> TEXTO:
JACOBO ZABLUDOVSKY
En el patio nos tomaron la fotografía de rigor a los recién llegados miembros de la Generación 1945. 68 años después, en el mismo lugar, el doctor José Narro Robles, rector de la UNAM; la doctora María Leoba Castañeda, primera mujer directora en más de 450 años de vida de la Facultad de Derecho, y el doctor Fernando Serrano Migallón, ex director y actual subsecretario de Educación Pública, ante 300 invitados me entregaron la Venera de esa Facultad. Acto emocionante, gran honor y motivo para decir unas palabras que ahora reproduzco.
Era director el licenciado Virgilio Domínguez. Éramos 350 alumnos egresados, la mayoría, de la Escuela Nacional Preparatoria. Cruzamos la calle, después de dos años en el bachillerato de humanidades, y entramos a esta Escuela de Jurisprudencia. Nunca una calle tan corta y tan angosta había encerrado tantas ilusiones, angustias, desconfianza en el futuro, alegría de vivir, todo junto, tan contradictorio, tan absoluto y diverso; en la breve cuadra de Carmen a República Argentina rebotaban como la corriente de un río incontrolable nuestros sentimientos, recuerdos compartidos o amores indecisos. Juramentos y olvido, la deuda perdonada, el olor del pan de chinos, de los libros viejos y del comal y la tortilla.

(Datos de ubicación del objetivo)
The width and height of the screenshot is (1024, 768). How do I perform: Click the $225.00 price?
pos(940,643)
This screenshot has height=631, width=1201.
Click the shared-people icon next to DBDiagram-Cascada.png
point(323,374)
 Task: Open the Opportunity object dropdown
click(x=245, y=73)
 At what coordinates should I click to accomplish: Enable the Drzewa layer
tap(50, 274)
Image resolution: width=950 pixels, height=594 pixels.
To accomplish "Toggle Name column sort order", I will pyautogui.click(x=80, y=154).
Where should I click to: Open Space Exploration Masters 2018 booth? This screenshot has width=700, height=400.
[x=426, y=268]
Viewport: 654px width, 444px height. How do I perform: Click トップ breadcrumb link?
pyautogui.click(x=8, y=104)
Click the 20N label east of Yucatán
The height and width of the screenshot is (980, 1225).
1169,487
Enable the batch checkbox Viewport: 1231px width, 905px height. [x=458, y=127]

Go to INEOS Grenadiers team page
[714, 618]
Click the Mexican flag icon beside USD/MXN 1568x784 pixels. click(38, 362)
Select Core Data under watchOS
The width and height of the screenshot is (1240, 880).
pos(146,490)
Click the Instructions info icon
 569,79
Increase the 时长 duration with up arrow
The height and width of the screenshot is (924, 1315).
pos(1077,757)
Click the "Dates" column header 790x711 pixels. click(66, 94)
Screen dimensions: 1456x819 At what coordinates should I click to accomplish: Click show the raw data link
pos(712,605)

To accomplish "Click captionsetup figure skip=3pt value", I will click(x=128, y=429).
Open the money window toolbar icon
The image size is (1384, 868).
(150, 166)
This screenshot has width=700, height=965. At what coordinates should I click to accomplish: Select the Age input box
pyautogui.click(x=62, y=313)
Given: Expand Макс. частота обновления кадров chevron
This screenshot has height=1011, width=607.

> INSTRUCCIÓN 1:
Indica si cada una de estas afirmaciones coincide con el texto sobre la Facultad de Derecho y respalda tu respuesta con las palabras del texto: (a) María Leoba Castañeda es la primera mujer que dirige la Facultad de Derecho. (b) Los alumnos egresados de la Generación 1945 eran 500. (c) El director de aquella época era el licenciado Virgilio Domínguez.
> INSTRUCCIÓN 2:
Según el texto sobre la Facultad de Derecho, ¿ante cuántos invitados se entregó la Venera?
> INSTRUCCIÓN 3:
Prolonga el texto sobre la Escuela de Jurisprudencia a partir de su última oración.

> RESPUESTA 1:
(a) Sí: "primera mujer directora en más de 450 años de vida de la Facultad de Derecho".
(b) No: "Éramos 350 alumnos egresados".
(c) Sí: "Era director el licenciado Virgilio Domínguez".

> RESPUESTA 2:
Ante 300 invitados.

> RESPUESTA 3:
Regreso hoy a esta calle de la que nunca me alejé, con la emoción del primer día de clases en la última etapa de nuestra carrera profesional. Vuelvo a recoger el premio que me da la vida y a recibir, con gratitud, el que su generosidad me ofrece esta tarde en el patio de la primera fotografía colectiva. Habíamos anotado, de los tableros del corredor, las materias obligadas y los horarios posibles, cada quien según su gusto o sus otros compromisos, para que las clases dejaran libres las jornadas laborales. Era mi caso.
El barrio universitario nos capturó con su diversidad de oportunidades, sobre todo de bibliotecas públicas. La de Educación enfrente, la de Hacienda en Palacio Nacional, la del Museo de Antropología en Moneda, la Nacional en Bolívar, la del Congreso en Tacuba, la de Bellas Artes y la de la Hemeroteca Nacional.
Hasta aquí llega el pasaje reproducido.